Wednesday, March 31, 2010

"A Battered Tin Dispatch Box"

When my sister and her family returned from their yearly visit to Florida, they came bearing two plastic eighteen gallon tubs from my brother Kenny. One had a bizarre collection that included a huge colonial American flag, a quilted smoking cap, and a rubber bendy monk. The other had a load of approximately fifty books, most of them about Sherlock Holmes. Kenny had received them as part of a legacy from a good friend of his who had recently, tragically passed away way too soon, and he sent them to me as a fitting home with a Holmes enthusiast. I'm going to spend the next few posts cataloging them.

The first group consists of books about Sherlock Holmes and his world.

The Encyclopedia Sherlockiana and The Ultimate Sherlock Holmes Encyclopedia, by Jack Tracy. Both really the same book, published in slightly different format. I actually already have a third, paperback edition of this.

The Sherlock Holmes Encyclopedia, by Orlando Park. Much the same, but less detailed and no illustrations.

Sherlock Holmes of Baker Street, by William S. Baring-Gould. Famous 1962 fictional biography of Holmes, by the same man who produced the annotated Sherlock Holmes. Full of interesting metafictional fancies, such as the claim that Holmes was the father (by Irene Adler) of Nero Wolfe.

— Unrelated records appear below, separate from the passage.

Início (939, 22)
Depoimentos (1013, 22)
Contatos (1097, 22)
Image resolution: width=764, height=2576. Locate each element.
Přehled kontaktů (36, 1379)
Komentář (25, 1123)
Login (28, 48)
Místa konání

Sherlock Holmes by Gas-Lamp: Highlights from the First Four Decades of The Baker Street Journal, edited by Philip A. Shreffler. From the proceedings of the premier Sherlockian organization.

A Sherlock Holmes Companion, Edited by Peter Haining. An eclectic scrapbook of puzzles, ponderings, parodies, and pictures featuring the great detective collected by one of the greatest fanboys to ever live.

The Films of Sherlock Holmes, by Chris Steinbrunner and Norman Michaels. An older book that ends in about the mid-Seventies. As such, it is interesting as a snapshot of a time, and of Holmes from a certain point of view in time.

Sherlock Holmes & much more, by Doris E. Cook. A book on the actor William Gillette, with special emphasis on his career as the first famous personator of Sherlock Holmes.

The next group: novels written in the Holmesian vein.

Wednesday, March 17, 2010

Master of Middle-Earth

Way back in the day (about 1978, I think) I got a paperback copy of Paul H. Kocher's Master of Middle-Earth: The Fiction of J. R. R. Tolkien from the very first book store that ever opened in our little town. It had the picture of Bilbo at Rivendell from the 1976 Tolkien Calendar by the Brothers Hildebrandt on the cover. It was certainly one of the best and most scholarly books on the work of Tolkien generally available at the time, and remains today a highly respected and frequently cited work on the legendarium. Besides being a balanced and insightful look at The Hobbit and The Lord of the Rings, it provided tantalizing glimpses of more obscurely published works such as "Imram" and "The Lay of Aotrou and Itroun"; although "Imram" has been published since in the many-volumed series The History of Middle-Earth, ""The Lay" remains as hard to find as ever.

A couple of weeks ago my brother took me book hunting at one of our favorite Half-Price Books to cheer me up, and I ran across a copy of the 1972 first hardback printing, featuring a rather famous picture of Tolkien by Lord Snowdon on the cover. Inside the cover was not only a dedication and a book-plate ("Xmas-1972") but a clipping of a contemporary review. Reading it I was struck for the first time with the realization that the book was written and reviewed when Tolkien was still alive. I was holding a book that had the earmarks of belonging to a great Tolkien fan who was enjoying his work while the Professor was still alive. My brother very kindly bought it for me and I brought it home.

After the excitement of quickly renewing my acquaintance with the book, I began to wonder what could have made anyone part with such a good work; whether they had run out of room, or grown bored with it, or thought it was no longer relevant in the expanded wake of Tolkien studies, or simply needed some money. And then of course a very obvious reason struck me: it had been thirty-eight years since, plenty of time for the Chiefest of Calamities to befall anyone, and the only good reason I can think of to pry the book from a dedicated fan's hands.

So whoever and wherever "Becky" is (and I feel even more fellowship with her, as we have the same old book-plate) I hope she can rest easy knowing the "Master" is in the hands of another dedicated reader, who knows how to value and care for a good book.